From Ponds to Profit: How Rewilding Your Land Boosts Nature and Income
Rewilding is often seen as something that happens on vast estates or remote reserves, but the truth is simpler: every landowner can benefit from letting nature back in. Whether you manage a farm, a smallholding, or a community space, rewilding can improve biodiversity, strengthen your land’s resilience, and open up new streams of income.
At Sasaquatics, we work across Devon and the South West helping landowners, farmers, and communities create thriving habitats through practical interventions—ponds, scrapes, wetlands, and natural swimming pools—that support wildlife and people.
Why Rewilding is Smart Land Management
Rewilding isn’t about abandoning land—it’s about working with natural processes to restore balance. Some of the biggest benefits include:
- Improved biodiversity – wetlands, meadows, and woodlands attract pollinators, birds, and rare species.
- Soil and water resilience – healthier soils retain more carbon and water, reducing drought and flood risks.
- Policy alignment – with schemes like ELMS (Environmental Land Management Schemes) and Biodiversity Net Gain becoming central to UK land management, rewilding puts you ahead of the curve.

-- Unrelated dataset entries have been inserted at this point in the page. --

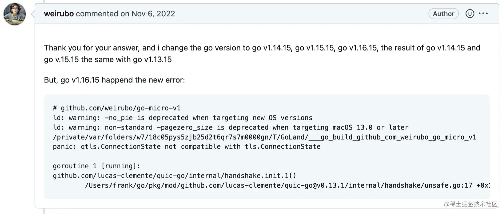
Task: Click the '/private/var/folders' build path line
Action: 265,137
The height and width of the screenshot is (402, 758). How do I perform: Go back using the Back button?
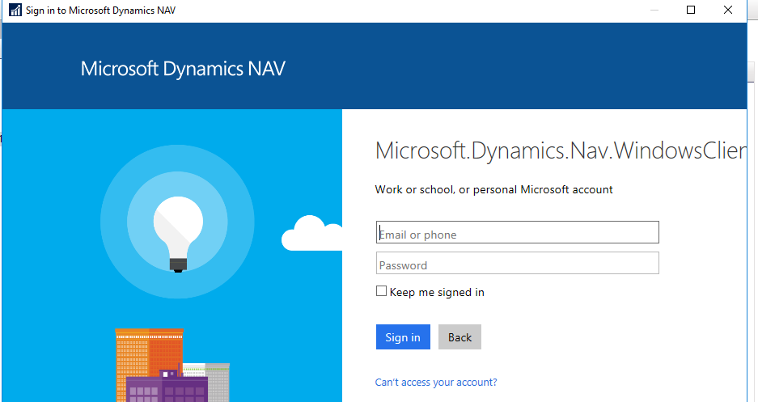(459, 336)
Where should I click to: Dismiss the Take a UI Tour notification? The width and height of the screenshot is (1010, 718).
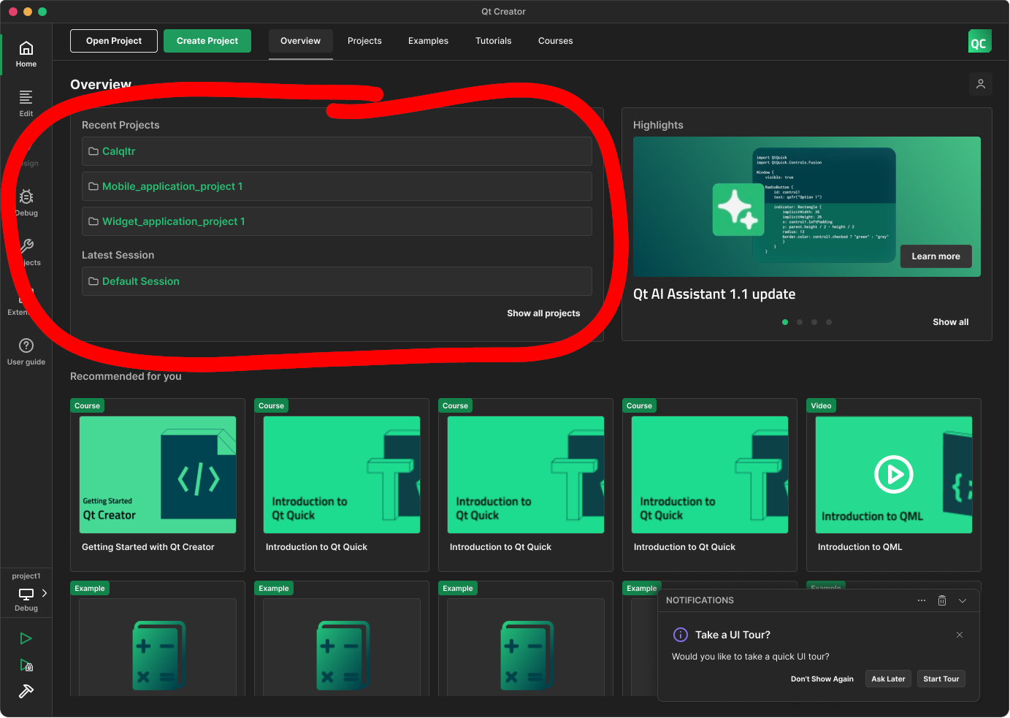coord(960,635)
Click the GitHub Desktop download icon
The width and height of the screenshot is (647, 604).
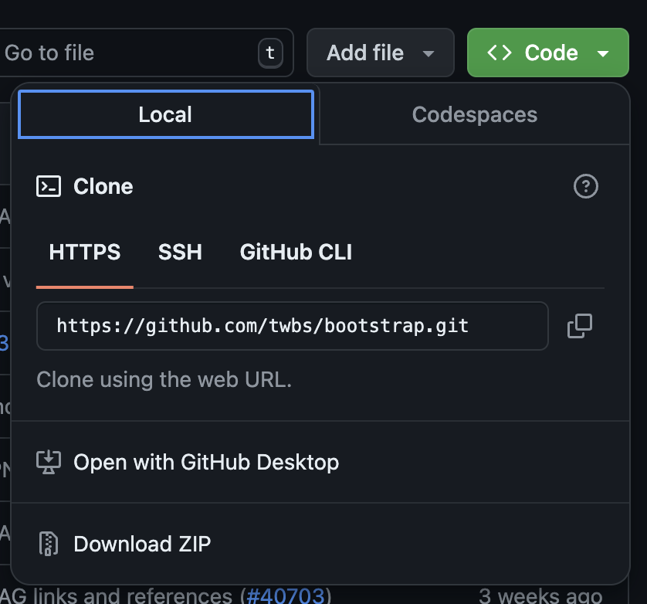point(49,462)
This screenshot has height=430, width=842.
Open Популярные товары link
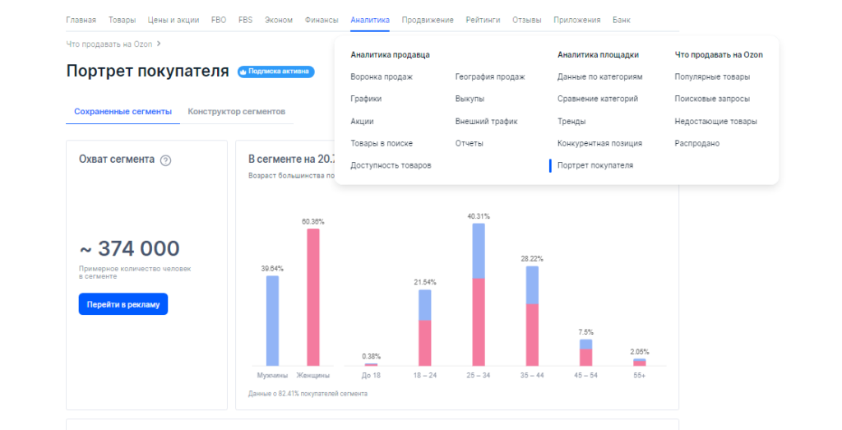711,76
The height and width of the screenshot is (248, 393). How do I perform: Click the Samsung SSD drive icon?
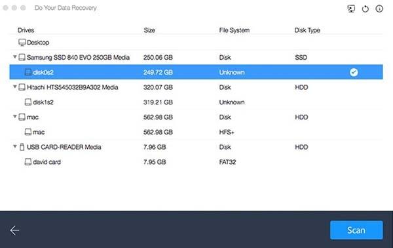click(x=22, y=58)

For farmers under pressure from rising costs and changing subsidies, this isn’t just “good for nature”—it’s smart business.

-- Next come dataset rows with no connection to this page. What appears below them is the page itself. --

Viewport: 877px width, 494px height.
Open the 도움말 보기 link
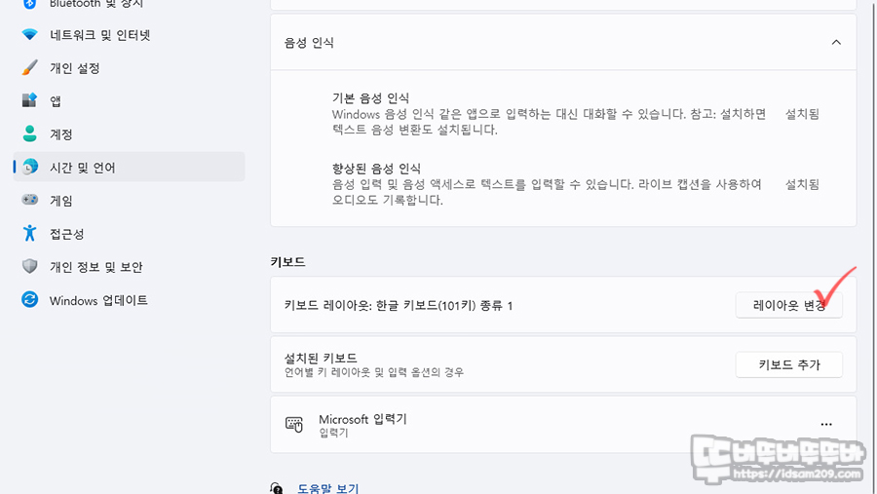click(x=327, y=488)
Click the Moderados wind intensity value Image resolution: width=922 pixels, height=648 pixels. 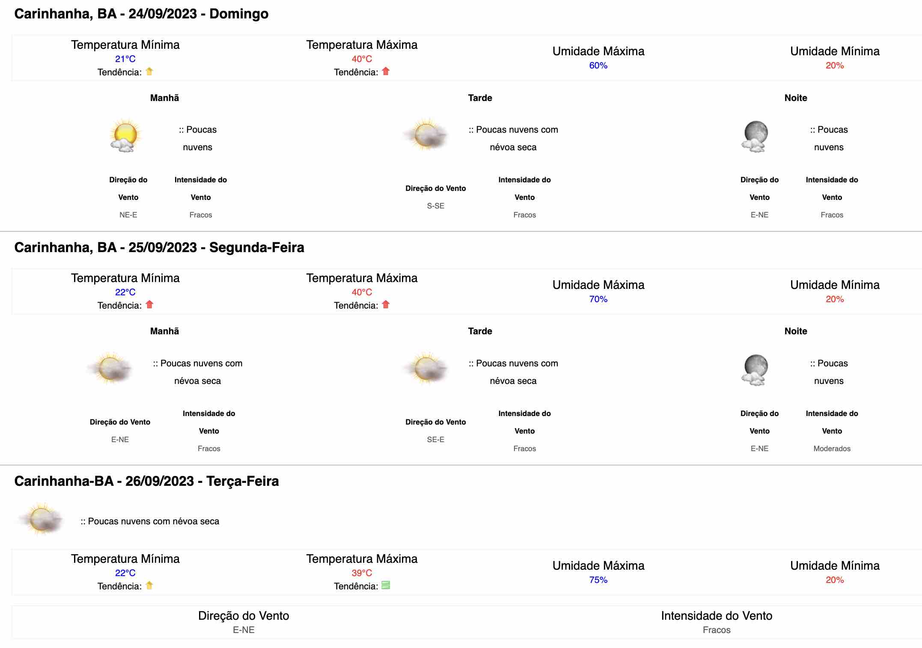click(x=832, y=449)
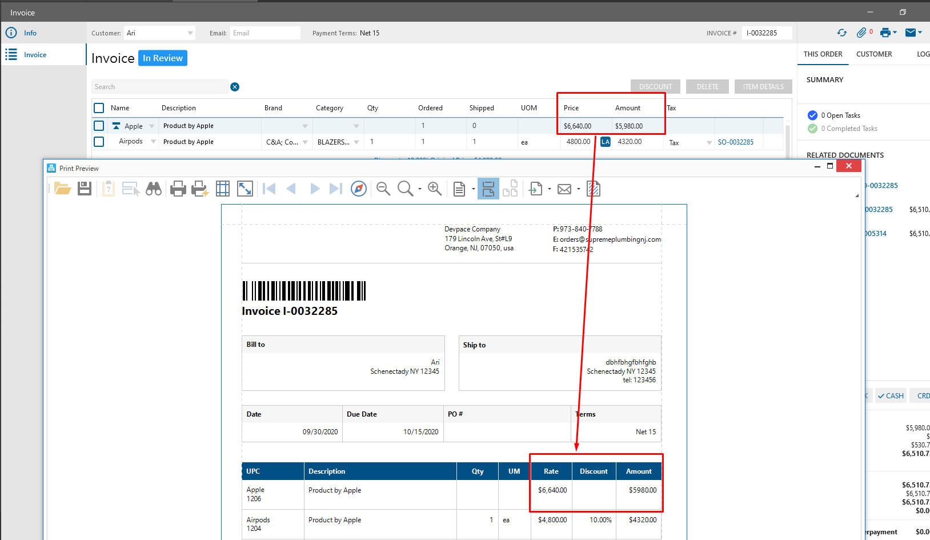Open the SO-0032285 sales order link
This screenshot has height=540, width=930.
click(x=735, y=142)
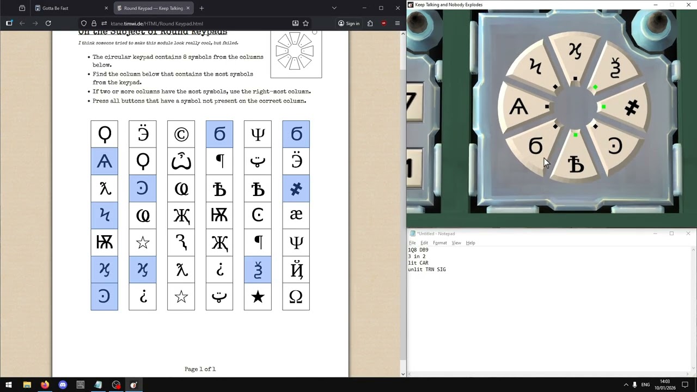Viewport: 697px width, 392px height.
Task: Show hidden system tray icons chevron
Action: coord(626,385)
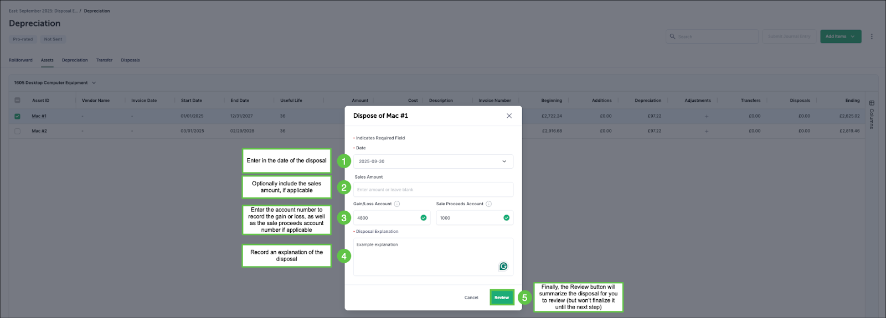Close the Dispose of Mac #1 dialog
Image resolution: width=886 pixels, height=318 pixels.
pyautogui.click(x=509, y=116)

Wetland Wonders: Ponds, Scrapes & Natural Swimming Pools
Water is at the heart of rewilding. Even a single pond can create dramatic ecological change.
- Wildlife ponds provide breeding grounds for amphibians, increase pollinators, and support birdlife.

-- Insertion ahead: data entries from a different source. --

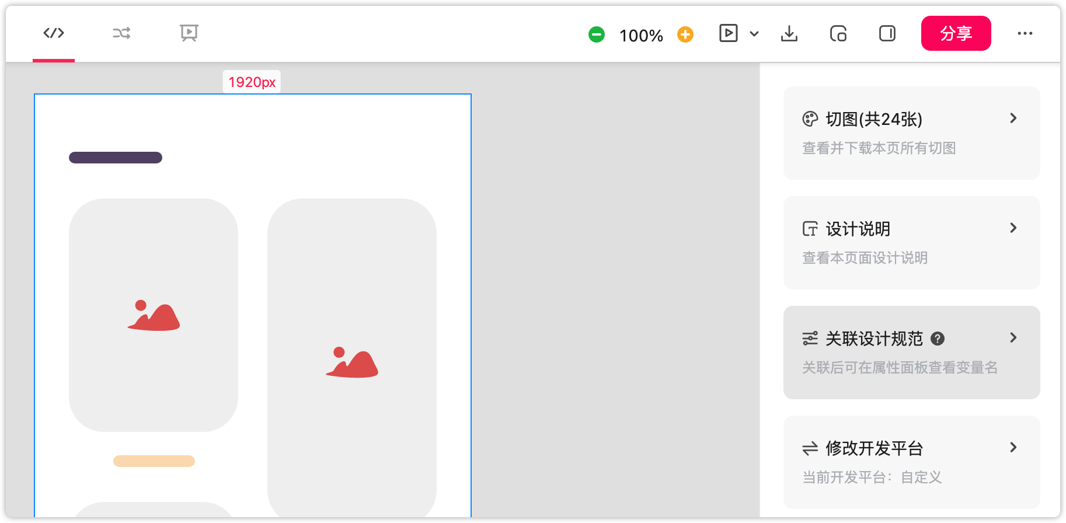Viewport: 1066px width, 523px height.
Task: Open 修改开发平台 platform setting
Action: (911, 462)
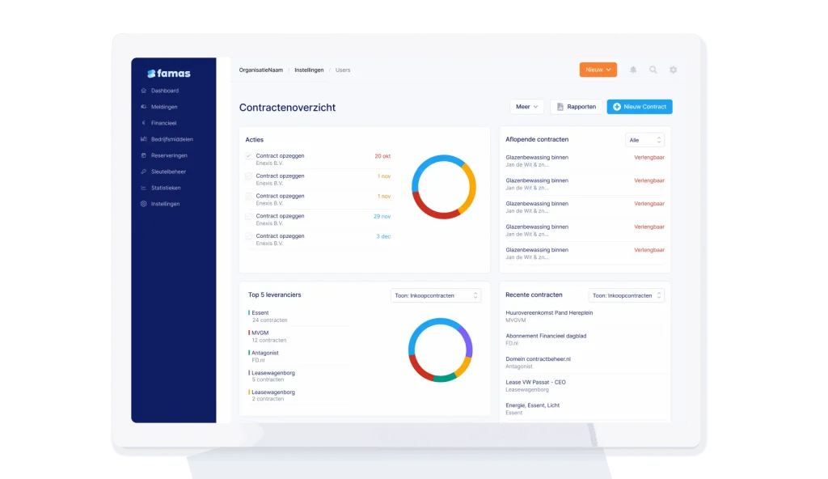
Task: Select Bedrijfsmiddelen from sidebar menu
Action: [171, 139]
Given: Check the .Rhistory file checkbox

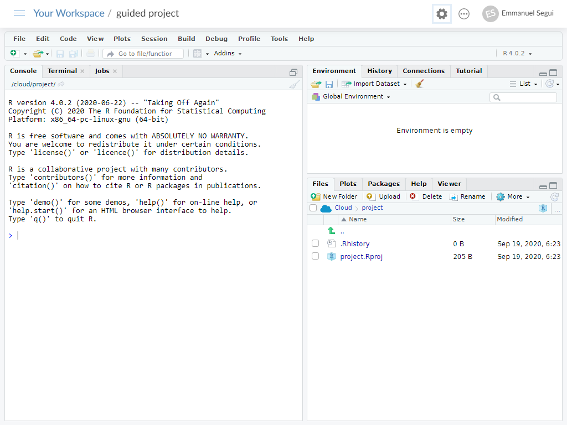Looking at the screenshot, I should pyautogui.click(x=315, y=243).
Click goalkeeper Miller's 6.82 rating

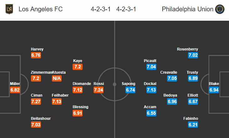pos(15,90)
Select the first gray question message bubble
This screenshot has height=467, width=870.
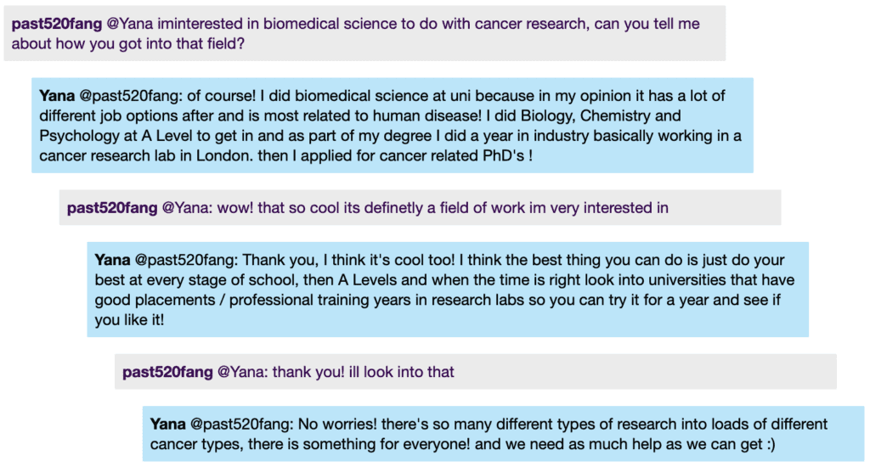[x=364, y=33]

- Scrapes—shallow, seasonally wet depressions—are invaluable for waders and invertebrates.
- Natural swimming ponds combine biodiversity gains with eco-tourism opportunities, offering chemical-free, beautiful alternatives to conventional pools.
These interventions don’t just enhance habitats; they can be designed to deliver visitor experiences and business diversification.
From Nature to Income: Rewilding Revenue Streams
Rewilding can open doors to diverse and resilient income sources:
- Government schemes – payments through ELMS and Local Nature Recovery for habitat creation, carbon storage, and flood mitigation.
- Biodiversity credits & carbon markets – private sector demand for measurable environmental outcomes is growing rapidly.
- Eco-tourism – from wild camping and glamping to guided nature walks and wild swimming.
- Wild products – honey, herbal teas, foraged goods, and sustainable wood harvesting.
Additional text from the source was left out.